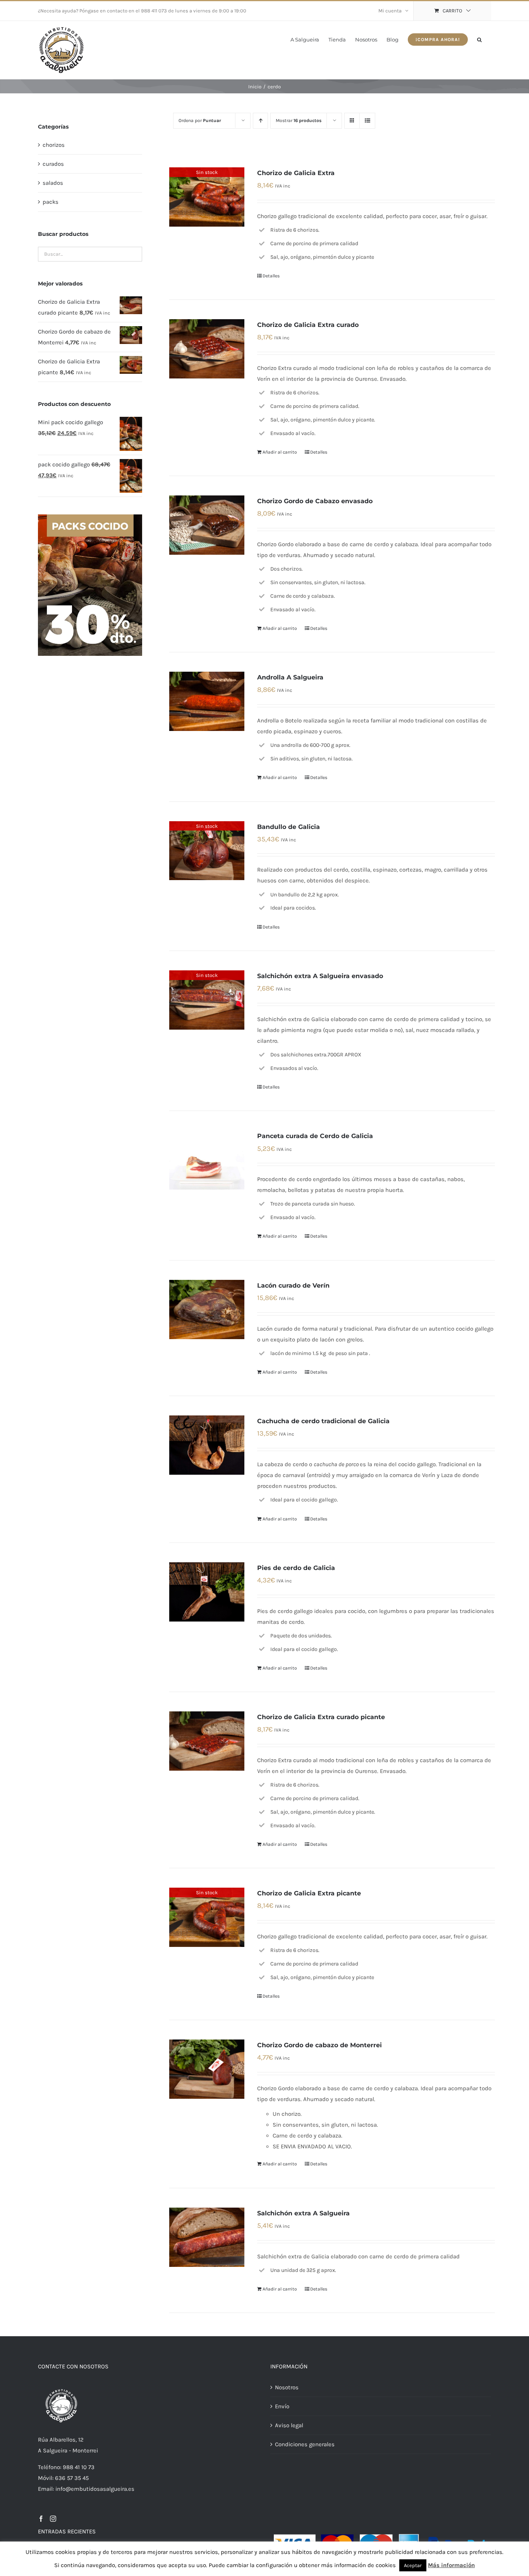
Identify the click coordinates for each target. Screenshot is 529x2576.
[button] (479, 39)
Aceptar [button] (413, 2565)
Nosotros (287, 2387)
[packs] (90, 517)
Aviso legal (289, 2425)
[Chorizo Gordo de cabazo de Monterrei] (206, 2069)
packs (50, 201)
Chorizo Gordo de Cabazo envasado (315, 501)
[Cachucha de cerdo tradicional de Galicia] (206, 1445)
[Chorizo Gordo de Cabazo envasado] (206, 525)
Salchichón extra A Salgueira (303, 2213)
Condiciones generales (305, 2444)
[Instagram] (53, 2519)
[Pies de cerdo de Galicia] (206, 1592)
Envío (282, 2406)
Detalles (271, 276)
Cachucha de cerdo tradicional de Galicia (323, 1421)
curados (53, 163)
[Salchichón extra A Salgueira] (206, 2237)
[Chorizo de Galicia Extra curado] (206, 348)
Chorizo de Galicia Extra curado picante (321, 1717)
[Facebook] (41, 2519)
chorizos (54, 144)
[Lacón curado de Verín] (206, 1309)
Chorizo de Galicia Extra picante (309, 1893)
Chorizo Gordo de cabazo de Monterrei (319, 2045)
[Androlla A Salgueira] (206, 701)
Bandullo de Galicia (288, 827)
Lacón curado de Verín (293, 1285)
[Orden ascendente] (260, 121)
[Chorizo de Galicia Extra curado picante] (206, 1741)
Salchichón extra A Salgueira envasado (320, 976)
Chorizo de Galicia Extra (296, 173)
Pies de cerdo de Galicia (296, 1568)
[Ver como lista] (367, 120)
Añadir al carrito (280, 452)
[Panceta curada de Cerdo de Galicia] (206, 1160)
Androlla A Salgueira (290, 677)
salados (53, 182)
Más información (451, 2565)
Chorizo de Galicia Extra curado (308, 324)
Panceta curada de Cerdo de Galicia (315, 1136)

§ Task requirements
Copy the listing exactly. Any image in it stays out of the copy.

§ Result below
Identify the click coordinates for each target. Screenshot is 529x2576.
[button] (479, 39)
Aceptar [button] (413, 2565)
Nosotros (287, 2387)
[packs] (90, 517)
Aviso legal (289, 2425)
[Chorizo Gordo de cabazo de Monterrei] (206, 2069)
packs (50, 201)
Chorizo Gordo de Cabazo envasado (315, 501)
[Cachucha de cerdo tradicional de Galicia] (206, 1445)
[Chorizo Gordo de Cabazo envasado] (206, 525)
Salchichón extra A Salgueira (303, 2213)
Condiciones generales (305, 2444)
[Instagram] (53, 2519)
[Pies de cerdo de Galicia] (206, 1592)
Envío (282, 2406)
Detalles (271, 276)
Cachucha de cerdo tradicional de Galicia (323, 1421)
curados (53, 163)
[Salchichón extra A Salgueira] (206, 2237)
[Chorizo de Galicia Extra curado] (206, 348)
Chorizo de Galicia Extra curado picante (321, 1717)
[Facebook] (41, 2519)
chorizos (54, 144)
[Lacón curado de Verín] (206, 1309)
Chorizo de Galicia Extra picante (309, 1893)
Chorizo Gordo de cabazo de Monterrei (319, 2045)
[Androlla A Salgueira] (206, 701)
Bandullo de Galicia (288, 827)
Lacón curado de Verín (293, 1285)
[Orden ascendente] (260, 121)
[Chorizo de Galicia Extra curado picante] (206, 1741)
Salchichón extra A Salgueira envasado (320, 976)
Chorizo de Galicia Extra (296, 173)
Pies de cerdo de Galicia (296, 1568)
[Ver como lista] (367, 120)
Añadir al carrito (280, 452)
[Panceta curada de Cerdo de Galicia] (206, 1160)
Androlla A Salgueira (290, 677)
salados (53, 182)
Más información (451, 2565)
Chorizo de Galicia Extra curado (308, 324)
Panceta curada de Cerdo de Galicia (315, 1136)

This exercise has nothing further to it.